Myth #2: Boys are tougher than girls, both emotionally and physically, and can handle their parents' divorce better.
Behavioral stereotypes often lead people to believe that boys are able to handle tougher physical and emotional situations. Dr. Nowinski says this stereotype can be downright dangerous when it comes to divorce, as some studies suggest that boys may actually be more emotionally vulnerable and have a harder time adjusting to divorce than girls. The worst thing parents can do is expect a boy to "be tough" during a divorce. If a boy acts out with poor behavior or becomes especially emotional or clingy, it is important that parents do not ignore the behavior or encourage the boy to "man up." Instead, parents need to understand that the child's behavior is due to insecurities and emotional distress, and provide the increased comfort, attention, and understanding that the child is looking for.

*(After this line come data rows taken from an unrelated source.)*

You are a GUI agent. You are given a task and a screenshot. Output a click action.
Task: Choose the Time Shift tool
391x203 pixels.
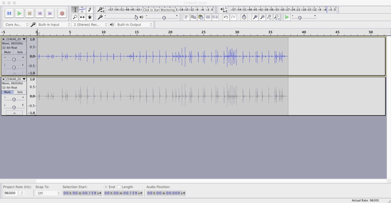[82, 17]
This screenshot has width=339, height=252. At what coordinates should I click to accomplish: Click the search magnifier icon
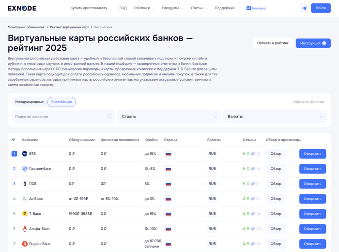click(109, 117)
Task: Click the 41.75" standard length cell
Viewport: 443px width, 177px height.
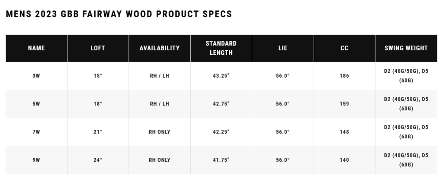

Myth #3: A divorce with less animosity and bitterness will lead to less trauma for the children.
As long as the divorce is free from conflict, parents often believe that their children will come out unscathed. Psychologist Judith Wallerstein's 25-year study found that it is not the time of break-up that affects a child most, but the aftermath of the divorce. The majority of long-term negative effects on a child are caused by feelings of sadness, loss, and/or anger over the break-up of his or her family and the adjustment to living in a home with only one parent or splitting time between parents. The smoothness of the divorce itself does not guarantee a positive or seamless transition for children.
Myth #4: If parents are happy after a divorce, their children will be happy too.
The idea that a parent's happiness after a divorce will lead to a child's happiness is commonly believed, but false. In fact, a children's happiness is not dependent on their parents' happiness. Studies show that most children are happiest when their families are intact. Divorce can turn a child's life upside down and lead to feelings of isolation, anger, fear, and loneliness. Statistics show that children of divorce experience more depression and anxiety, learning difficulties, and problems interacting with peers.